Allerdings kann der Feststellung einer Bilanz, die diese jedenfalls im Verhältnis zwischen Gesellschaft und Gesellschafter für verbindlich erklärt, für darin ausgewiesene Forderungen gegen den Gesellschafter die Wirkung eines zivilrechtlich verbindlichen Schuldanerkenntnisses zukommen (BGH, Urteil vom 15. März 2011 - II ZR 301/09, ZIP 2011, 858 Rn. 7; Urteil vom 2. März 2009 - II ZR 264/07, ZIP 2009, 1111 Rn. 15; Urteil vom 9. Februar 2009 - II ZR 292/07, BGHZ 179, 344 Rn. 50 - Sanitary).
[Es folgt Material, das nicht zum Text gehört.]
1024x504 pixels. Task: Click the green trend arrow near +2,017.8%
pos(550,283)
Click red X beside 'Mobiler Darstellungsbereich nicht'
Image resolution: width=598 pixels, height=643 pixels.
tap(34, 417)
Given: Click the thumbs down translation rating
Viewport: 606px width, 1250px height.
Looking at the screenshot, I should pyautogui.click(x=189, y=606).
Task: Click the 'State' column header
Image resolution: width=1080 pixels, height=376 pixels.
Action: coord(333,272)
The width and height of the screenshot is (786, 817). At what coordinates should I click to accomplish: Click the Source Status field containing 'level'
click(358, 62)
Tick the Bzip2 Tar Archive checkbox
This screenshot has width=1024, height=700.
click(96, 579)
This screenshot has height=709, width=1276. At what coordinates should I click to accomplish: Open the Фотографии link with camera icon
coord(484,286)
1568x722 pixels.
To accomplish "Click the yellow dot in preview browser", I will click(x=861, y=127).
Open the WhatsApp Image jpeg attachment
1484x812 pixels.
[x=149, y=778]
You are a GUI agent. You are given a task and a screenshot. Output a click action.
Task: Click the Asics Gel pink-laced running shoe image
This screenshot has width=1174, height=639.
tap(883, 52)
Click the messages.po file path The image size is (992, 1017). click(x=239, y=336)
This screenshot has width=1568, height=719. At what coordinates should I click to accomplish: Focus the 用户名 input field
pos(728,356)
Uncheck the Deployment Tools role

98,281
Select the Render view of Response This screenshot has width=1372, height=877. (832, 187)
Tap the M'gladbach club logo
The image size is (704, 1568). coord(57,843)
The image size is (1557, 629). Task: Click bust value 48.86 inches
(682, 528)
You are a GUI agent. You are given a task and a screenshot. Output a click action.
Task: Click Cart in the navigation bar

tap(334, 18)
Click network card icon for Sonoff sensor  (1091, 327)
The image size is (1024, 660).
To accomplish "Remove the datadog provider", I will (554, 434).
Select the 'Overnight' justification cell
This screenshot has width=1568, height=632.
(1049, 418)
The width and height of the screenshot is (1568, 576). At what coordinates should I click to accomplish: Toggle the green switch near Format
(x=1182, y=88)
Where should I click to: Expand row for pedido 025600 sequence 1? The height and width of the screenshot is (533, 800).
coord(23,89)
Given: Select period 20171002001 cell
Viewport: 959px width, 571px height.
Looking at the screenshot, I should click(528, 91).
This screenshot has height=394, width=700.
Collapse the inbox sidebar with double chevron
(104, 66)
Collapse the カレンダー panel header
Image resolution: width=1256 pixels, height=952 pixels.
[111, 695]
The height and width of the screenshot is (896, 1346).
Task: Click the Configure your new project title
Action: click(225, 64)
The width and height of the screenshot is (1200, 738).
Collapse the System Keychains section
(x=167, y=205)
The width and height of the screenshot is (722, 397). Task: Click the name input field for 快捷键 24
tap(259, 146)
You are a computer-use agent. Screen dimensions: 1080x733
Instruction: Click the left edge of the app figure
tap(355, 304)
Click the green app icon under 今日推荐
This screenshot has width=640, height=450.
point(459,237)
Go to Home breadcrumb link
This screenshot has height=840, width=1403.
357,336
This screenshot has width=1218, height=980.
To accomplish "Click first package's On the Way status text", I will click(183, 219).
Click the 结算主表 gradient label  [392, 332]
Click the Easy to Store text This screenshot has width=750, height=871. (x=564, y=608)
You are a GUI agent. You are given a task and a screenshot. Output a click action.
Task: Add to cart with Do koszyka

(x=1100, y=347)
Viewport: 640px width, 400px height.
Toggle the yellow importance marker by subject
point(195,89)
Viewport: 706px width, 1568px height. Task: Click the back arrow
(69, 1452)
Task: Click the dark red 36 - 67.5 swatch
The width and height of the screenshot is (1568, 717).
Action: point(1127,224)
Ob es sich um ein konstitutives oder um ein deklaratorisches Schuldanerkenntnis handelt, beurteilt sich nach den Umständen im Einzelfall (BGH, Urteil vom 15. März 2011 - II ZR 301/09, ZIP 2011, 858 Rn. 7; Urteil vom 2. März 2009 - II ZR 264/07, ZIP 2009, 1111 Rn. 15). Dies gilt auch bei Personengesellschaften (BGH, Urteil vom 2. März 2009 - II ZR 264/07, ZIP 2009, 1111 Rn. 15).
Es ist zweifelhaft, ob dieser Rechtsgedanke auf eine Publikumsgesellschaft übertragbar ist. Die Frage muss hier nicht entschieden werden. Ein Anerkenntnis des Beklagten kann jedenfalls bereits deshalb nicht angenommen werden, weil für ihn nicht erkennbar war, dass und in welcher Höhe die Bilanz der Fondsgesellschaft eine gegen ihn gerichtete Darlehensforderung ausweist. Im exemplarisch vorgelegten Jahresabschluss 2006 wird unter B. II. 3. lediglich ohne nähere Differenzierung aufgeführt: "Forderungen gegen Gesellschafter 6.052.539,78 EUR". In der beispielhaft vorgelegten Aufgliederung zur Bilanz 2012 finden sich zwar nähere Ausführungen zu Darlehenskonten der Kommanditisten. Der Beklagte wird dort jedoch weder namentlich genannt noch wird eine gegen ihn gerichtete Darlehensverbindlichkeit einzeln ausgewiesen. Unabhängig davon fehlt es an Vortrag zur Beteiligung des Beklagten bei der Beschlussfassung über die Feststellung der Jahresabschlüsse.